— begin Text —
1.The triangle formed by the tangent to the curve
f(x)=x^2+bx-b at the point(1,1) & the coordinate axes lies in first quadrant . if it's area is 2 then b=....

options are
1.) -1 2.) 3 3.) -3 4.) 1


2.area bounded by the parabola y =4x^2, y=x^2/9 and the line y=2 is...

options r in terms of root2/3

Q.N. 1 ---> b = (-3)
Q.N. 2 ---> area = 20(root2)/3

if you want the detailed solutions then just let me know...

the answers are correct.i want the detailed solution plz..

Q1.

we have,
area of the triangle formed by ref. axes and the tangent to the parabola at (1,1) = 2
=> area of the two smaller triangles + area of the sq. = 2
=> [(1/2)*1*tan(theta)] + [1*1] + [(1/2)*{1/tan(theta)}*1] = 2
=> [(1/2)*1*tan(theta)]+ [(1/2)*{1/tan(theta)}*1] = 1
=> tan(theta) + 1/tan(theta) = 2
=> sq. of tan(theta) - 2*tan(theta) + 1 = 0
=> tan(theta) = 1
But, tan(theta) is negative of the slope of the curve (or slope of the tangent to the curve) at (1,1)
— end Text —
— Parts of the exercise —
a: Please transcribe everything in the calculus thread from "2.area bounded by" down to "detailed solution plz..".
b: In the listing, rewrite everything from the line containing "You are a GUI" down to the line containing "click(266, 512)", putting "headline" in place of "byline" and leaving the rest unchanged.
— begin Source data —
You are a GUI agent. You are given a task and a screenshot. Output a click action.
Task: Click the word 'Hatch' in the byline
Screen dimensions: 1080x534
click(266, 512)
— end Source data —
— begin Source data —
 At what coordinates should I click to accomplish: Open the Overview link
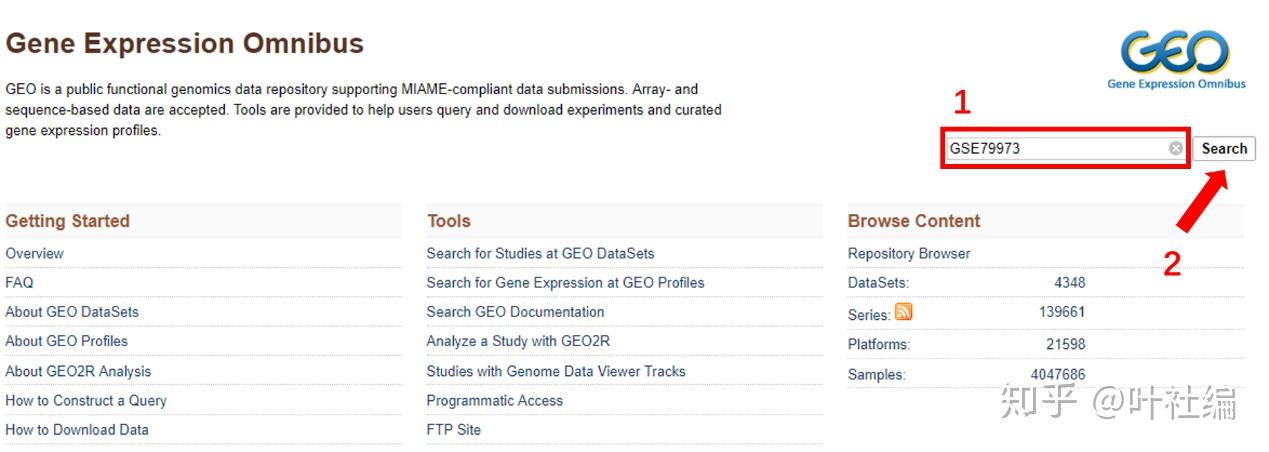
— end Source data —
— Answers in order —
a:
2.area bounded by the parabola y =4x^2, y=x^2/9 and the line y=2 is...

options r in terms of root2/3

Q.N. 1 ---> b = (-3)
Q.N. 2 ---> area = 20(root2)/3

if you want the detailed solutions then just let me know...

the answers are correct.i want the detailed solution plz..

b:
You are a GUI agent. You are given a task and a screenshot. Output a click action.
Task: Click the word 'Hatch' in the headline
Screen dimensions: 1080x534
click(266, 512)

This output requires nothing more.